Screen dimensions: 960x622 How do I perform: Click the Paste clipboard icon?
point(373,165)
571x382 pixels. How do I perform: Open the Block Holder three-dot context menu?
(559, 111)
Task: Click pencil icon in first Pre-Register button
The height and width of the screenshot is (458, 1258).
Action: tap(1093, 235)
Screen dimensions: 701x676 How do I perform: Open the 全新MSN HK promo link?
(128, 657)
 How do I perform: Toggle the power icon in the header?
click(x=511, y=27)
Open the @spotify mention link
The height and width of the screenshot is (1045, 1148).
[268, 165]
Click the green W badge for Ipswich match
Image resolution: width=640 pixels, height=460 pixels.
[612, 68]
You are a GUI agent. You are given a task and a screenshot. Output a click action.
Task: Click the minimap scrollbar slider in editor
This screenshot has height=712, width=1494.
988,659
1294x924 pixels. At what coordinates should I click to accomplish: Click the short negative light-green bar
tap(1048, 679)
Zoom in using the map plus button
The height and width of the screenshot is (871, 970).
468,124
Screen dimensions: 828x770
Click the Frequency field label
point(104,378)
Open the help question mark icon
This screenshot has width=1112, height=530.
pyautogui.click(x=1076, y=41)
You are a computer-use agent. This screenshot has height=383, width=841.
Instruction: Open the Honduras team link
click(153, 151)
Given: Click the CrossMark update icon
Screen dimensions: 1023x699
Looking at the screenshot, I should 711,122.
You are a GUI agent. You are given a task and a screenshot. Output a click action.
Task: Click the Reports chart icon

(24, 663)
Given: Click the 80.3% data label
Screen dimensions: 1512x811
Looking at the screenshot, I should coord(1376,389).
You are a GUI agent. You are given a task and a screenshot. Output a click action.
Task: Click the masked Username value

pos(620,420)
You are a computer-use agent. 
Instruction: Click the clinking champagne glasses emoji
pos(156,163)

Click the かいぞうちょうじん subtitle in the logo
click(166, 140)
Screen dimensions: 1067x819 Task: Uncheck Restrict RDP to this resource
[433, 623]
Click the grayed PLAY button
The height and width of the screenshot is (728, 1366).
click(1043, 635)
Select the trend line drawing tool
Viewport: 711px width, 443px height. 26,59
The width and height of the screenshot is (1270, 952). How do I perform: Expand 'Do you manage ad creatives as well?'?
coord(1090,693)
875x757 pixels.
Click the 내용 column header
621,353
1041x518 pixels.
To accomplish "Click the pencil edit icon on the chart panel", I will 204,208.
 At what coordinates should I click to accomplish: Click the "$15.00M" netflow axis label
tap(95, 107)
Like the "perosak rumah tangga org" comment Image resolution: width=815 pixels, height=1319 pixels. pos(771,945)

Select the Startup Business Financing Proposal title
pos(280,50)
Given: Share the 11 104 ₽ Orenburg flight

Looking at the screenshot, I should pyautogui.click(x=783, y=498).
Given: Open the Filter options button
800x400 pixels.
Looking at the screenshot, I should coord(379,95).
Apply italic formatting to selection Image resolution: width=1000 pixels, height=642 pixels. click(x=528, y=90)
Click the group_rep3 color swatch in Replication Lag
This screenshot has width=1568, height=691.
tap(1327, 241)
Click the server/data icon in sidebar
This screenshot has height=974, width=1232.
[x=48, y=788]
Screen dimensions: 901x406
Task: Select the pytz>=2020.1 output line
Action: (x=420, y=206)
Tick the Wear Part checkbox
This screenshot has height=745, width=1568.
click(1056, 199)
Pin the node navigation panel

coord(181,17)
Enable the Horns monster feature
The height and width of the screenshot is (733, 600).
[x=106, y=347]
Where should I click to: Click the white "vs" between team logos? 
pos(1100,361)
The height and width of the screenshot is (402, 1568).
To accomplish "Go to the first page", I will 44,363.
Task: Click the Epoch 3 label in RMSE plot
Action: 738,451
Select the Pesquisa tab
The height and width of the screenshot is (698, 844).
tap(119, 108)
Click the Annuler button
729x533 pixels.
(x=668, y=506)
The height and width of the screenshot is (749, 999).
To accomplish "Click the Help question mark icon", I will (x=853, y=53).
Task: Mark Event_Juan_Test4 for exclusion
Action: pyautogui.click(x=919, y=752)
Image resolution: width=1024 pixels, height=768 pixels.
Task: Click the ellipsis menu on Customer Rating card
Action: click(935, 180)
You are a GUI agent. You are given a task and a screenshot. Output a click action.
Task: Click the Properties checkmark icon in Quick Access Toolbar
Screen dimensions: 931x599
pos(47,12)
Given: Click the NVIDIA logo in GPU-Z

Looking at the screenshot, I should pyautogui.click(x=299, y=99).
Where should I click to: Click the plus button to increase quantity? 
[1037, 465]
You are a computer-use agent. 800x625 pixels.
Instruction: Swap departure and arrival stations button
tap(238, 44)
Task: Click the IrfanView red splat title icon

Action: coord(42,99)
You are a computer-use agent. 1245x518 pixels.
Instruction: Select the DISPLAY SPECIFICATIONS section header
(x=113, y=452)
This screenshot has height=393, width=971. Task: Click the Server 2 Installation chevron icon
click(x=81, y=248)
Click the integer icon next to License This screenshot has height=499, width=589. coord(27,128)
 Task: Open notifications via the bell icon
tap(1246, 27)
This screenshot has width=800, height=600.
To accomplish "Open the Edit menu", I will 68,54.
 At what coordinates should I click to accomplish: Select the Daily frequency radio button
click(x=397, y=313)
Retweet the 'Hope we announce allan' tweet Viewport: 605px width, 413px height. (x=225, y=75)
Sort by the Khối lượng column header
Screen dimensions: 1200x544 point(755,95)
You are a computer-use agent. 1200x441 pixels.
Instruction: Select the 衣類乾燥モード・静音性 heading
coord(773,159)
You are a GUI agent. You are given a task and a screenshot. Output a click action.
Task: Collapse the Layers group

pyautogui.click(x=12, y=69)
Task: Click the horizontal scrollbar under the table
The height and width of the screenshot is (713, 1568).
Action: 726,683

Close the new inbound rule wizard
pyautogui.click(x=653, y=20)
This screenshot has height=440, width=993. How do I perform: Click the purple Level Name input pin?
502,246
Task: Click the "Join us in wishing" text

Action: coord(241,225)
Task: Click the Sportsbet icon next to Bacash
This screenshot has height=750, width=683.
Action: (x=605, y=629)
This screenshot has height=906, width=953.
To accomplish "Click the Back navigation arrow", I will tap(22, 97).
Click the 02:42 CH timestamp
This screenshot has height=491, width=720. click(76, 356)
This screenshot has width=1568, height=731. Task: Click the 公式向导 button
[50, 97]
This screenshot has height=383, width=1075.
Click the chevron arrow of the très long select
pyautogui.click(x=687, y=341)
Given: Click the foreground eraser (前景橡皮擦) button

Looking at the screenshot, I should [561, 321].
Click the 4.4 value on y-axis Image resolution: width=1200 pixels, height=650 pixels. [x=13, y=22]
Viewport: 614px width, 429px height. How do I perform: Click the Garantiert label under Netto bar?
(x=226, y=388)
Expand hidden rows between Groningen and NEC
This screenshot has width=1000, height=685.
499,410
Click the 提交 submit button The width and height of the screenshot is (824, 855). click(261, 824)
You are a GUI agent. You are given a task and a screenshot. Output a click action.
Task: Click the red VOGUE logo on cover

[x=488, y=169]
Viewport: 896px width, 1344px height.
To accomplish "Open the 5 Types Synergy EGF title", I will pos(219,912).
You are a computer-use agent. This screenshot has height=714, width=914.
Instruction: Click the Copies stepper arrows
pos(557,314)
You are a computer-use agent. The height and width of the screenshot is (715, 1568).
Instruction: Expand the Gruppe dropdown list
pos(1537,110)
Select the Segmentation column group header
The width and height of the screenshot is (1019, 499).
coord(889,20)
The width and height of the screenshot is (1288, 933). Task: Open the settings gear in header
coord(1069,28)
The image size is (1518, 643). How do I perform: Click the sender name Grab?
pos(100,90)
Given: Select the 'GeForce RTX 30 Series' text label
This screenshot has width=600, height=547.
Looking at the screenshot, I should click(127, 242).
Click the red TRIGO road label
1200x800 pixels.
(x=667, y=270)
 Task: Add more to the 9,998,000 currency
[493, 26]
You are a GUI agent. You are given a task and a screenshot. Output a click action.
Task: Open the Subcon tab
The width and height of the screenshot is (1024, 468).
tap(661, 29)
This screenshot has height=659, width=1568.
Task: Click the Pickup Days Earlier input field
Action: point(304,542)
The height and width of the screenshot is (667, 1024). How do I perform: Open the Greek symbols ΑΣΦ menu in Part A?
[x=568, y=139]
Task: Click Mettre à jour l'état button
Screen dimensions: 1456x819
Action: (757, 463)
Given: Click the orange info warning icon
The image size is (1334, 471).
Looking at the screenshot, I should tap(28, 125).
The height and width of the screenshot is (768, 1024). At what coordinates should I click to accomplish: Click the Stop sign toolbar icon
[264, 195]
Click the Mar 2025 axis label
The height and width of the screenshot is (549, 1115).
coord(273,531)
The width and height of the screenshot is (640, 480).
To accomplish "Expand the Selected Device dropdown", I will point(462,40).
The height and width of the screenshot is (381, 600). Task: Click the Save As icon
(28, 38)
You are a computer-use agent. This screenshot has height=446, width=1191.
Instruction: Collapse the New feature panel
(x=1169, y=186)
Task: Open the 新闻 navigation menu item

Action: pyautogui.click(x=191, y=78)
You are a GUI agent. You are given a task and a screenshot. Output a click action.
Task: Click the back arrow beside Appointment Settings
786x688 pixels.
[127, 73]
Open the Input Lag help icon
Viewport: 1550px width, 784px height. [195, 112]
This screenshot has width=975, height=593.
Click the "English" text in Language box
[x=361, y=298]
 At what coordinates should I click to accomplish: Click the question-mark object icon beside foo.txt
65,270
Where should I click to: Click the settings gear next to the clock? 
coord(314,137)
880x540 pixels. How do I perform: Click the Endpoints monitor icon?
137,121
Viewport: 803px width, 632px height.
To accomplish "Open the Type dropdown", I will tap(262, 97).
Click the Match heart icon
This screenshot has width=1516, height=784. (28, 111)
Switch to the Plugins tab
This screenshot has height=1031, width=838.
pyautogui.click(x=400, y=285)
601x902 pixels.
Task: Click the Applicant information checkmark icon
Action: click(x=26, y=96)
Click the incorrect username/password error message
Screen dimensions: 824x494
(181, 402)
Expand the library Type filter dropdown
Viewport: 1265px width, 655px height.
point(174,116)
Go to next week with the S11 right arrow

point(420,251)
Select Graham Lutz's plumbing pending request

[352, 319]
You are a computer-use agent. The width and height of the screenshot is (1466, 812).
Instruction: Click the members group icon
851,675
────────────────────────────────────────
DIRECTIONS FOR THIS TASK - Search the records for the word "pencil". Copy every line that has it.

EXERCISE RESULT -
Task: Click pencil icon in first Pre-Register button
To accomplish "Click the pencil edit icon on the chart panel", I will 204,208.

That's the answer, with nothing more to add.